Recent evidence suggests both stories are partly true, depending on who you are and where you live.
The IMF estimates that about 60% of jobs in advanced economies and around 40% globally are “exposed” to AI, meaning that key tasks could be either automated or augmented. In Latin America and the Caribbean, a World Bank analysis finds 26–38% of jobs exposed to generative AI, with only 2–5% at risk of full automation and a much larger share likely to be transformed rather than eliminated.
The OECD’s Employment Outlook 2023 describes AI as a general-purpose technology that will spread across sectors, changing tasks in most occupations while fully replacing relatively few—at least in the short term.
That nuance is crucial:
AI is not just a “job killer” or “job creator”; it is a task re-shaper whose impact on inequality depends on the rules we write now.
2. How AI Is Changing Work – The Evidence So Far
2.1 Exposure vs. Automation
A useful distinction in the latest research is between:
- Exposure – jobs where AI could perform some tasks.
- Full automation risk – jobs where AI could perform most tasks, potentially replacing the role.
The World Bank’s 2024 and 2025 work on generative AI finds that in Latin America, 30–40% of jobs are exposed, but only a small fraction—2–5%—face a high risk of full automation with current technology.
An IMF staff note on “Gen-AI and the Future of Work” similarly concludes that in advanced economies, many jobs are highly exposed but likely to be augmented (more productive workers using AI tools) rather than simply replaced.
The OECD’s surveys across manufacturing and finance show that workers using AI report higher job satisfaction and sometimes better wages, but they also face higher work intensity, privacy concerns, and fear of job loss.
For background and data dashboards, see:
- IMF blog on AI and the global economy: https://www.imf.org/en/blogs/articles/2024/01/14/ai-will-transform-the-global-economy-lets-make-sure-it-benefits-humanity
- OECD AI & labour markets hub: https://oecd.ai/en/work-innovation-productivity-skills/key-themes/labour-markets
2.2 New Jobs, New Tasks
Across studies, economists agree that AI will create as well as destroy jobs:
- ILO notes that AI may generate entire new occupations in areas such as data curation, AI safety, and human–machine collaboration.
- Early World Bank evidence from job postings suggests AI is already changing labour demand, with some white-collar listings declining in regions like South Asia.
- A 2025 research paper synthesizing global findings concludes that AI will likely reallocate labour across tasks and sectors rather than simply cause net job loss in the short run, though distributional impacts could be large.
The key question for justice is therefore not “will there be jobs?” but “who gets the good jobs, and who bears the cost of transition?”
3. Inequality Within and Between Countries
3.1 Within Countries: High-Skill vs.
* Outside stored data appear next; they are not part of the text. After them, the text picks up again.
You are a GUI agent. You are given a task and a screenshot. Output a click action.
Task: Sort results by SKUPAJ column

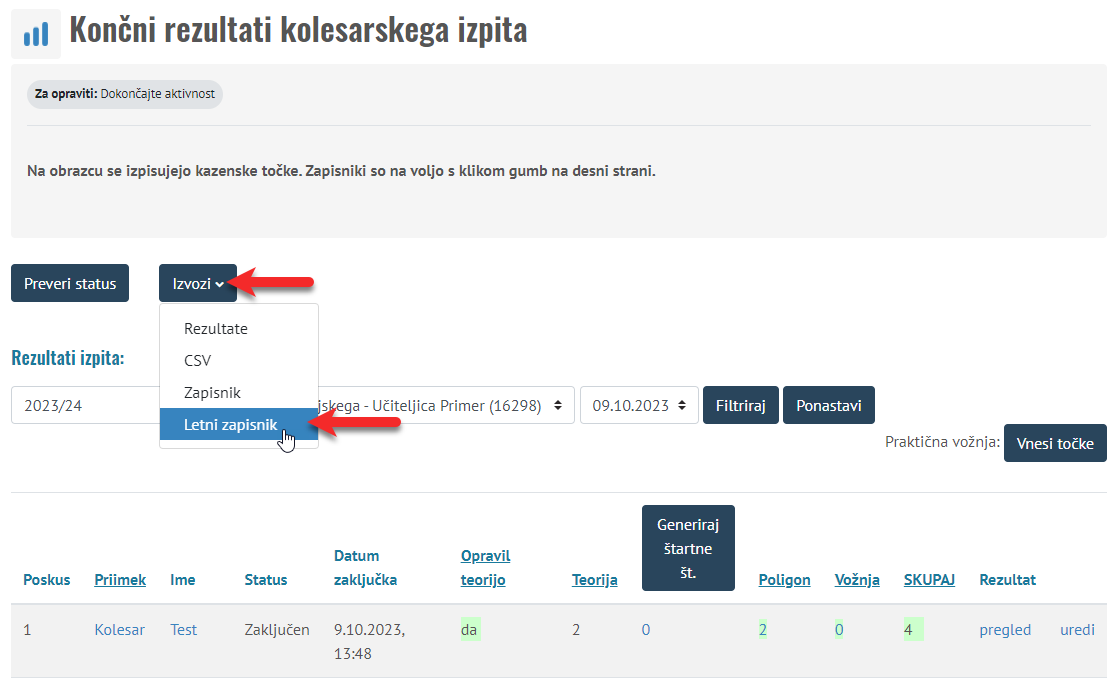click(929, 579)
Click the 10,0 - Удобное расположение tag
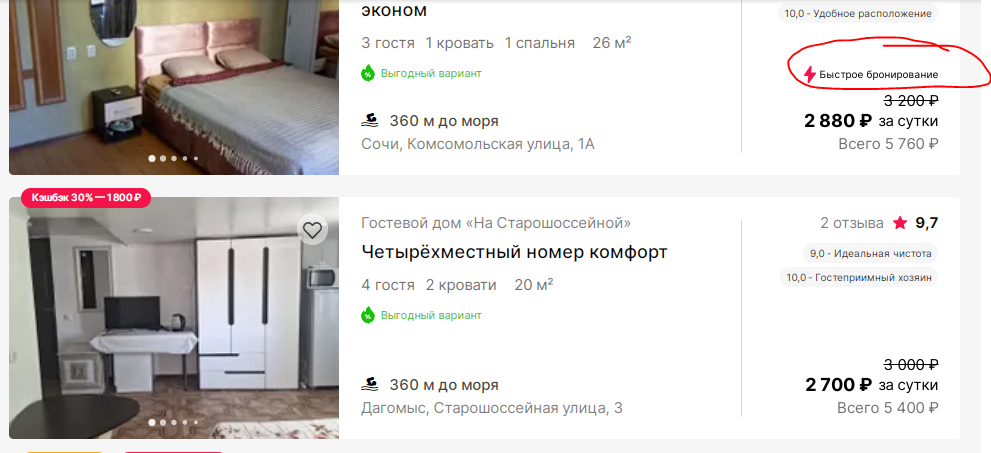Image resolution: width=991 pixels, height=453 pixels. pos(858,13)
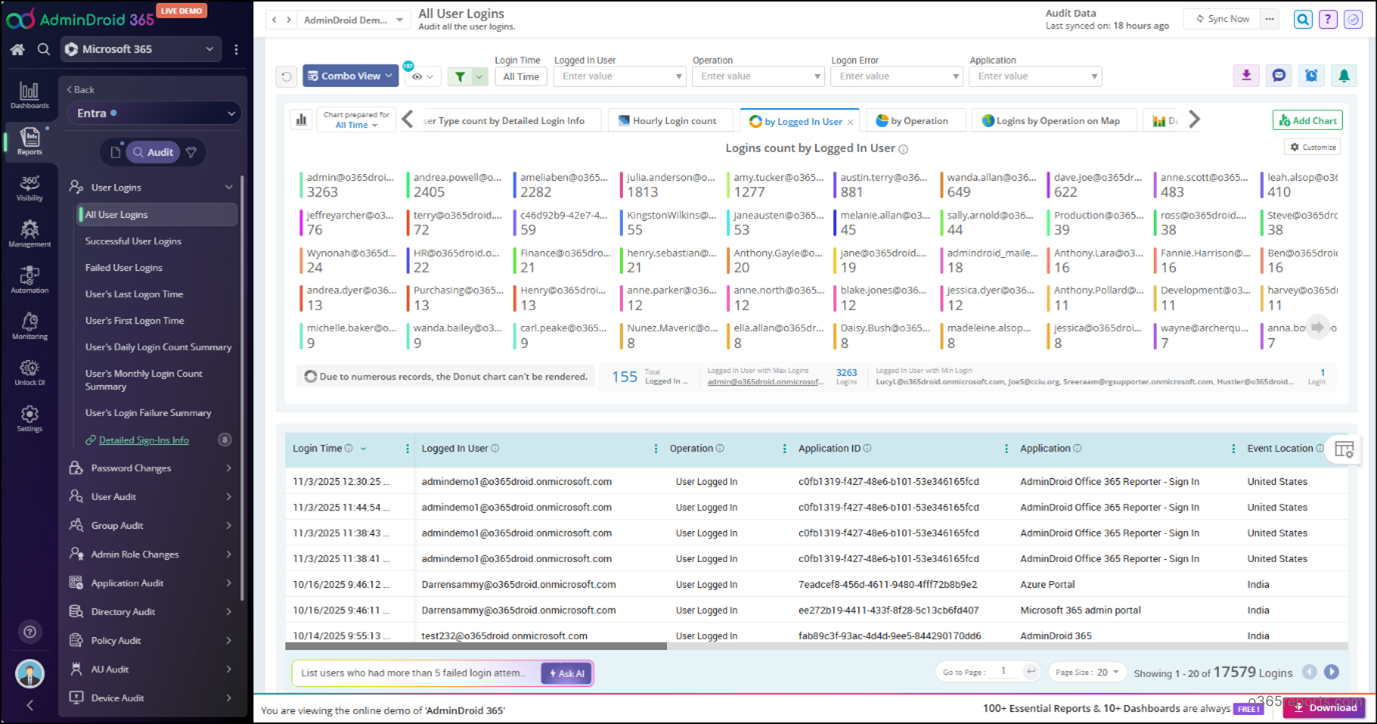Switch to the 'by Operation' chart tab
Viewport: 1377px width, 724px height.
point(914,119)
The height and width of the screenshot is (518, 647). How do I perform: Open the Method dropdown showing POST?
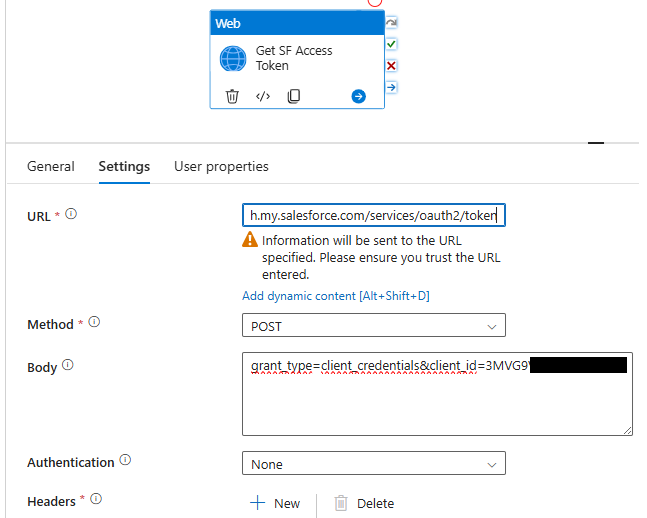(x=373, y=325)
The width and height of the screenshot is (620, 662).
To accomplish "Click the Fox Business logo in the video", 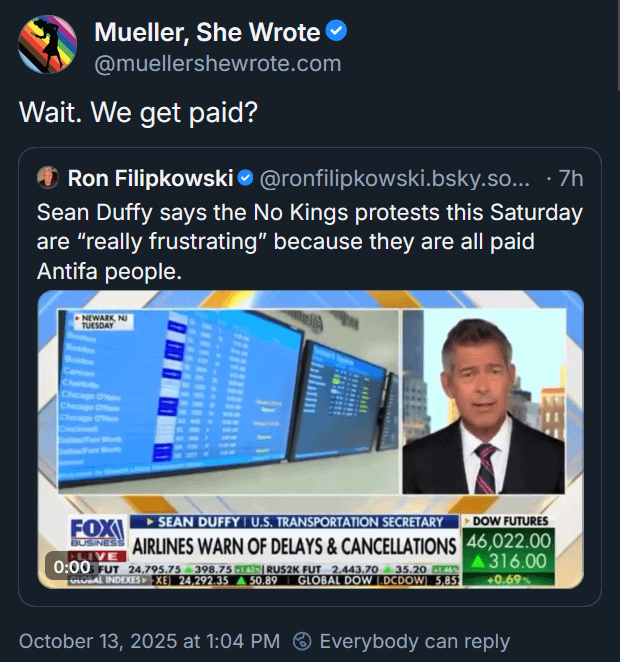I will [97, 530].
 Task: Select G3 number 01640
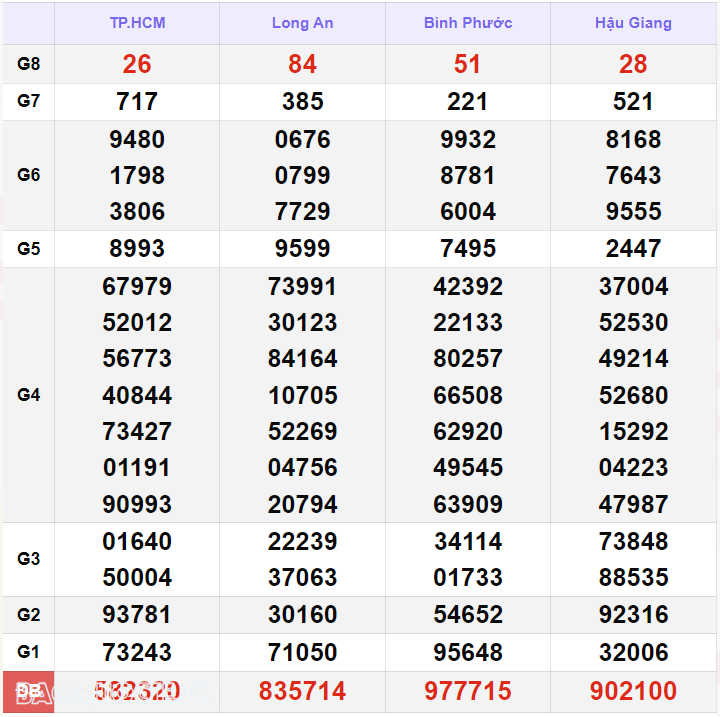137,541
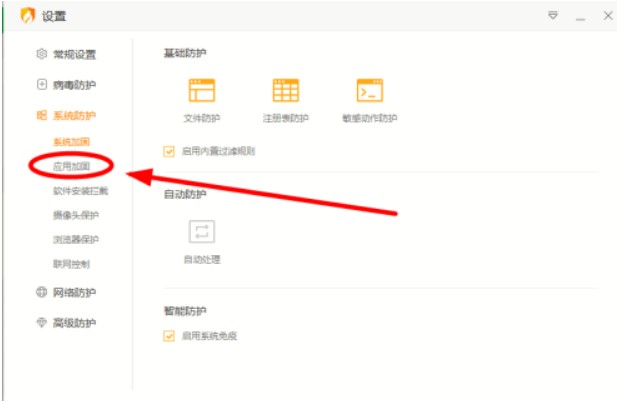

Low-Skill, Men vs. Women
The IMF’s 2025 working paper on AI adoption and inequality shows that in advanced economies, AI tends to complement high-income, high-skill workers, raising their productivity and wages, while middle-skill routine workers are more at risk of displacement.
ILO and UN work on the “AI divide” stresses that existing inequalities often map directly onto AI impacts:
- Workers with higher education and digital skills are more likely to use AI as a productivity tool.
- Lower-skilled workers may see tasks automated without access to retraining.
Gender also matters. A 2025 study on Africa’s outsourcing sector warns that women’s tasks are, on average, 10% more vulnerable to automation than men’s, and up to 40% of tasks in low-paying roles could be automated by 2030 without targeted support.
3.2 Between Countries: The Emerging AI Divide
Globally, institutions are increasingly worried about a North–South AI divide:
- The IMF notes that advanced economies are more exposed and better prepared, with stronger digital infrastructure and more cognitive jobs; developing countries may be slower to see productivity gains but still face disruption.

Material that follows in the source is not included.